Records provided:
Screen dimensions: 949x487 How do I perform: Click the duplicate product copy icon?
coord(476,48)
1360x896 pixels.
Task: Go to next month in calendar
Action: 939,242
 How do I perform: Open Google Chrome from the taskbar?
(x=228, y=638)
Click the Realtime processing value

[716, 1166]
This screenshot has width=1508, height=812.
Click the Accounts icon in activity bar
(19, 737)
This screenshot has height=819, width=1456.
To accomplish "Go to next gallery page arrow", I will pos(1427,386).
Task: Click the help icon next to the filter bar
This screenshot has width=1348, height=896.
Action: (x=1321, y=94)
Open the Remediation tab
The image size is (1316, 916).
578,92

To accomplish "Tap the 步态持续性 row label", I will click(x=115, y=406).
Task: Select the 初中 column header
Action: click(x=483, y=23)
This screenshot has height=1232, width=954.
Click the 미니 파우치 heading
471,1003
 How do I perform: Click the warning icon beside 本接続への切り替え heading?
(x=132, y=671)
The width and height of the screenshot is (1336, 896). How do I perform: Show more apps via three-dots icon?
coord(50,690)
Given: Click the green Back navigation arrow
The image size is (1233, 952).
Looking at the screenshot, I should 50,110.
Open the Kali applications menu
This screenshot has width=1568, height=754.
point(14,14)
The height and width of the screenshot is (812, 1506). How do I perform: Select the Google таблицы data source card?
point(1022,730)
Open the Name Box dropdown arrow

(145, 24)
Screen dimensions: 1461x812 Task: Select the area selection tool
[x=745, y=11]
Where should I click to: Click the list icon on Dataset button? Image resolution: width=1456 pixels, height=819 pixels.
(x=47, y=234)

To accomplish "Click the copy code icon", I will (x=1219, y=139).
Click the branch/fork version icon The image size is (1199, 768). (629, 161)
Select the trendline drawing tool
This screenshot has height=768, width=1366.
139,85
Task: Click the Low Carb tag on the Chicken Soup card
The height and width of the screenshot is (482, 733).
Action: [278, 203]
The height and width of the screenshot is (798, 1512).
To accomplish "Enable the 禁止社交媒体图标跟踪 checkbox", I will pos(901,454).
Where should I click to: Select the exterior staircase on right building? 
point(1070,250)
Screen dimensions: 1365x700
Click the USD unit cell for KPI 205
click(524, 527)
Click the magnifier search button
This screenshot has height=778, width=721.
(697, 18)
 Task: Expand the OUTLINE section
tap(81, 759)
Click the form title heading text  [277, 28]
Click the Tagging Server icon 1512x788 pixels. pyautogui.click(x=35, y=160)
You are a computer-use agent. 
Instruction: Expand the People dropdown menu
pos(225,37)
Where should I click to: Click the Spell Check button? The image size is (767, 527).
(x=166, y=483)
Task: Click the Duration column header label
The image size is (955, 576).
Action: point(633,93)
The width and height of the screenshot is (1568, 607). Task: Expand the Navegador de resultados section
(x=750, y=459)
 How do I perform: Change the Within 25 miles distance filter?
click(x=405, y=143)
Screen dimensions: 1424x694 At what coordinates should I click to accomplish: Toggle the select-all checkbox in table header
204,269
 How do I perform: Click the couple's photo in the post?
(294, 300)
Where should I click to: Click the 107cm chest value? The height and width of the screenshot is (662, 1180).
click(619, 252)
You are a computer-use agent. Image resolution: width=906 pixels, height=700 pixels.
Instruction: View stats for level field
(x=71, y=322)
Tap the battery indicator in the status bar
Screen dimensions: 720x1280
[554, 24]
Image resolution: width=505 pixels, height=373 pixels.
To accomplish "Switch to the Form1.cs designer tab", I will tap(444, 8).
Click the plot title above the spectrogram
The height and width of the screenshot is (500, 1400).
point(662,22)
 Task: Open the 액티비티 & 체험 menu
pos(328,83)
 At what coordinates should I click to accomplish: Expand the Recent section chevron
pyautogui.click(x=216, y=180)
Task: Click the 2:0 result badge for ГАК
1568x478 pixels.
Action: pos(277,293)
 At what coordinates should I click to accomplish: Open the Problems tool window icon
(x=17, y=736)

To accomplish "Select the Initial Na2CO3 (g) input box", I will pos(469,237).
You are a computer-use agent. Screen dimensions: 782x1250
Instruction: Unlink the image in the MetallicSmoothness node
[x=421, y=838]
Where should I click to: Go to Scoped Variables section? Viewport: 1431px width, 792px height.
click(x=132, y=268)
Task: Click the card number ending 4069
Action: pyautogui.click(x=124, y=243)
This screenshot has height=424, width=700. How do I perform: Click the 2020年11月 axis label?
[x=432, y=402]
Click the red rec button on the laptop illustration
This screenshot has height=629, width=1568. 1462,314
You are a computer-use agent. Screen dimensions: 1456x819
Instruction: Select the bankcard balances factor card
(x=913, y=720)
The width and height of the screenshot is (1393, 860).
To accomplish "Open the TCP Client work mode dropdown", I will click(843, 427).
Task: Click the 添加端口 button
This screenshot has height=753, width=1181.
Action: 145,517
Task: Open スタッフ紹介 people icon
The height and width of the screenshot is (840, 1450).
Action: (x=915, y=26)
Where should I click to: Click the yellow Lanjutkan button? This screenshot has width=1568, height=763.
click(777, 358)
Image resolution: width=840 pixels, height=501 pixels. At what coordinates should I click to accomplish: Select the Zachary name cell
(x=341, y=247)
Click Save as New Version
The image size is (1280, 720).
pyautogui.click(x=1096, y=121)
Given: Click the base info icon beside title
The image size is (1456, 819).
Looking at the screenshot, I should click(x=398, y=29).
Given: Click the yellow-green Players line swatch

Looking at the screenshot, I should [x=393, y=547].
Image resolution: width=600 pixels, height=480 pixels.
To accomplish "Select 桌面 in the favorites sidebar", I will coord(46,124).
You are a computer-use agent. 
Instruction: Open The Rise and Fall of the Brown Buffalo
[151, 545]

Directive:
Rewrite all the lines above, changing "How do I perform" to "How can I" wherever it appears and leaving everything else as it is.

Complete answer:
Screen dimensions: 949x487 How can I: Click the duplicate product copy icon?
coord(476,48)
1360x896 pixels.
Task: Go to next month in calendar
Action: 939,242
 How can I: Open Google Chrome from the taskbar?
(x=228, y=638)
Click the Realtime processing value

[716, 1166]
This screenshot has width=1508, height=812.
Click the Accounts icon in activity bar
(19, 737)
This screenshot has height=819, width=1456.
To accomplish "Go to next gallery page arrow", I will pos(1427,386).
Task: Click the help icon next to the filter bar
This screenshot has width=1348, height=896.
Action: (x=1321, y=94)
Open the Remediation tab
The image size is (1316, 916).
578,92

To accomplish "Tap the 步态持续性 row label", I will click(x=115, y=406).
Task: Select the 初中 column header
Action: click(x=483, y=23)
This screenshot has height=1232, width=954.
Click the 미니 파우치 heading
471,1003
 How can I: Click the warning icon beside 本接続への切り替え heading?
(x=132, y=671)
The width and height of the screenshot is (1336, 896). How can I: Show more apps via three-dots icon?
coord(50,690)
Given: Click the green Back navigation arrow
The image size is (1233, 952).
Looking at the screenshot, I should 50,110.
Open the Kali applications menu
This screenshot has width=1568, height=754.
point(14,14)
The height and width of the screenshot is (812, 1506). How can I: Select the Google таблицы data source card?
point(1022,730)
Open the Name Box dropdown arrow

(145, 24)
Screen dimensions: 1461x812 Task: Select the area selection tool
[x=745, y=11]
Where should I click to: Click the list icon on Dataset button? Image resolution: width=1456 pixels, height=819 pixels.
(x=47, y=234)

To accomplish "Click the copy code icon", I will (x=1219, y=139).
Click the branch/fork version icon The image size is (1199, 768). (629, 161)
Select the trendline drawing tool
This screenshot has height=768, width=1366.
139,85
Task: Click the Low Carb tag on the Chicken Soup card
The height and width of the screenshot is (482, 733).
Action: [278, 203]
The height and width of the screenshot is (798, 1512).
To accomplish "Enable the 禁止社交媒体图标跟踪 checkbox", I will pos(901,454).
Where should I click to: Select the exterior staircase on right building? 
point(1070,250)
Screen dimensions: 1365x700
Click the USD unit cell for KPI 205
click(524, 527)
Click the magnifier search button
This screenshot has height=778, width=721.
(697, 18)
 Task: Expand the OUTLINE section
tap(81, 759)
Click the form title heading text  [277, 28]
Click the Tagging Server icon 1512x788 pixels. pyautogui.click(x=35, y=160)
You are a computer-use agent. 
Instruction: Expand the People dropdown menu
pos(225,37)
Where should I click to: Click the Spell Check button? The image size is (767, 527).
(x=166, y=483)
Task: Click the Duration column header label
The image size is (955, 576).
Action: point(633,93)
The width and height of the screenshot is (1568, 607). Task: Expand the Navegador de resultados section
(x=750, y=459)
 How can I: Change the Within 25 miles distance filter?
click(x=405, y=143)
Screen dimensions: 1424x694 At what coordinates should I click to accomplish: Toggle the select-all checkbox in table header
204,269
 How can I: Click the couple's photo in the post?
(294, 300)
Where should I click to: Click the 107cm chest value? The height and width of the screenshot is (662, 1180).
click(619, 252)
You are a computer-use agent. Image resolution: width=906 pixels, height=700 pixels.
Instruction: View stats for level field
(x=71, y=322)
Tap the battery indicator in the status bar
Screen dimensions: 720x1280
[554, 24]
Image resolution: width=505 pixels, height=373 pixels.
To accomplish "Switch to the Form1.cs designer tab", I will tap(444, 8).
Click the plot title above the spectrogram
The height and width of the screenshot is (500, 1400).
point(662,22)
 Task: Open the 액티비티 & 체험 menu
pos(328,83)
 At what coordinates should I click to accomplish: Expand the Recent section chevron
pyautogui.click(x=216, y=180)
Task: Click the 2:0 result badge for ГАК
1568x478 pixels.
Action: pos(277,293)
 At what coordinates should I click to accomplish: Open the Problems tool window icon
(x=17, y=736)

To accomplish "Select the Initial Na2CO3 (g) input box", I will pos(469,237).
You are a computer-use agent. Screen dimensions: 782x1250
Instruction: Unlink the image in the MetallicSmoothness node
[x=421, y=838]
Where should I click to: Go to Scoped Variables section? Viewport: 1431px width, 792px height.
click(x=132, y=268)
Task: Click the card number ending 4069
Action: pyautogui.click(x=124, y=243)
This screenshot has height=424, width=700. How can I: Click the 2020年11月 axis label?
[x=432, y=402]
Click the red rec button on the laptop illustration
This screenshot has height=629, width=1568. 1462,314
You are a computer-use agent. Screen dimensions: 1456x819
Instruction: Select the bankcard balances factor card
(x=913, y=720)
The width and height of the screenshot is (1393, 860).
To accomplish "Open the TCP Client work mode dropdown", I will click(843, 427).
Task: Click the 添加端口 button
This screenshot has height=753, width=1181.
Action: 145,517
Task: Open スタッフ紹介 people icon
The height and width of the screenshot is (840, 1450).
Action: (x=915, y=26)
Where should I click to: Click the yellow Lanjutkan button? This screenshot has width=1568, height=763.
click(777, 358)
Image resolution: width=840 pixels, height=501 pixels. At what coordinates should I click to accomplish: Select the Zachary name cell
(x=341, y=247)
Click Save as New Version
The image size is (1280, 720).
pyautogui.click(x=1096, y=121)
Given: Click the base info icon beside title
The image size is (1456, 819).
Looking at the screenshot, I should click(x=398, y=29).
Given: Click the yellow-green Players line swatch

Looking at the screenshot, I should [x=393, y=547].
Image resolution: width=600 pixels, height=480 pixels.
To accomplish "Select 桌面 in the favorites sidebar", I will coord(46,124).
You are a computer-use agent. 
Instruction: Open The Rise and Fall of the Brown Buffalo
[151, 545]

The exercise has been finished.